Malaysian Airlines MH370 Preliminary Reports

WPTV Malaysia Airlines Flight 370 generic_1394973028231_3475267_ver1.0_640_480There has been an immense amount of interest in the case of the missing Malaysian Airlines MH370.  The preliminary ICAO reports have now been released and AEA is making these available to allow interested people to read and to try and gain an understanding to the events and actions related of this missing flight.

The reports are listed below and are available for download:

 

mh370-preliminary-report– ICAO Preliminary report
mh370-maps– Maps of the theorised flight
mh370-actions-taken-between-0138-and-0614– Schedule of actions/events taking by authorities to communicate with MH370
mh370-cargo-manifest-and-airway-bill– Cargo manifest if the missing plane 

It is interesting to note the actual amount of lithium batteries that were being carried on this flight as freight – (2453 kgs).  For those that don’t know, there are a number of regulations involved with the transit and storage of lithium batteries.  This is due to the volatility of these units.  It is also interesting to note the sequence of events as outlined in the action schedule.  There seems to be an increased amount of time involved before authorities were acting on the disappearance. 

Aviation English Academy is making these ICAO reports available for personal interpretation and open discussion.   Please use the comments section below to share your thoughts and views.

====

• **Prompt**: Continue the post about the MH370 preliminary reports, starting after its last sentence.

Items listed in a dataset
====

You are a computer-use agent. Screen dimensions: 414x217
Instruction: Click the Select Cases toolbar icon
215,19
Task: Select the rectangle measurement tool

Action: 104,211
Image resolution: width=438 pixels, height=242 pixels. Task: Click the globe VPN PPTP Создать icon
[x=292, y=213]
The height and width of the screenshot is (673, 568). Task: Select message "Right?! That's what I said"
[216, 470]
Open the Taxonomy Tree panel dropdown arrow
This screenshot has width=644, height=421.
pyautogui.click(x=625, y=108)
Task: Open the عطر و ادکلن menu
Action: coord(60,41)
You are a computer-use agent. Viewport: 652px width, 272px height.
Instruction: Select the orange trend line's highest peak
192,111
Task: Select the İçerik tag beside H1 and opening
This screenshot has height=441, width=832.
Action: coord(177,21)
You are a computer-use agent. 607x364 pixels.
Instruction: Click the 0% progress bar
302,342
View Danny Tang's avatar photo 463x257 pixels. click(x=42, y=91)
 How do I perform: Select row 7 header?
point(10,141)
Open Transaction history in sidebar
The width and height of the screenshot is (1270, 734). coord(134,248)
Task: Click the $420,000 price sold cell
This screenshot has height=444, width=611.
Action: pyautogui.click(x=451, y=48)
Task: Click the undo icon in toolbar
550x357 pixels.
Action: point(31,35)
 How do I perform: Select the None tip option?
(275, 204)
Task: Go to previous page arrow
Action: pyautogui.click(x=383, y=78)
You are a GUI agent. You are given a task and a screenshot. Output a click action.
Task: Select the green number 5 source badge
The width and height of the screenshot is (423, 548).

====

• **Written response**:
 

 

 

 

12 Comments:

  1. This is very interesting. Is it possible for the batteries to start a fire? I didn’t know about them. Thank you.

  2. Do you think they will find it? A real mystery.

  3. I would like to know if the batteries were packed properly. It only takes one battery to start a fire and when one starts then they all go up. Plus, there will also be some toxic fumes coming from this smouldering or fire too. This could’ve knocked the crew and pax out.

  4. luke skywalker

    This plane will never be found. The governments know where it is but they won’t tell us.

  5. I am still puzzled as to why they don’t have real time monitoring and trekking on these planes. Everything else is being monitored – trucks, buses, taxis, armoured trucks. Why not planes? The technology is there.

  6. Thank you for this.

  7. I have always been suspicious of the Malaysians. Did anyone notice the front page of the government report misspells the name of the flag carrier.

  8. The risk posed by lithium-based batteries is, of course, fire. A fire can be triggered by several mechanisms, one being physical damage to the casing or the innards.

    Most lithium-based batteries have a venting valve which opens when the internal pressure exceeds some threshold value above the ambient pressure. I believe the pressure differential which triggers the vent is somewhere between two or three atmospheres. The purpose of the valve is to allow gases produced by a fire inside the battery to escape, preventing an explosion which would make a bad situation even worse.

    The difference between cabin/cargo hold pressure at sea level and FL350 is a little less than one atmosphere. In normal flight, it would be impossible for the pressure differential across the wall of a battery to ever exceed one atmosphere. Even in the event of a sudden decompression, the pressure differential would not exceed one atmosphere, and the venting valve would not open.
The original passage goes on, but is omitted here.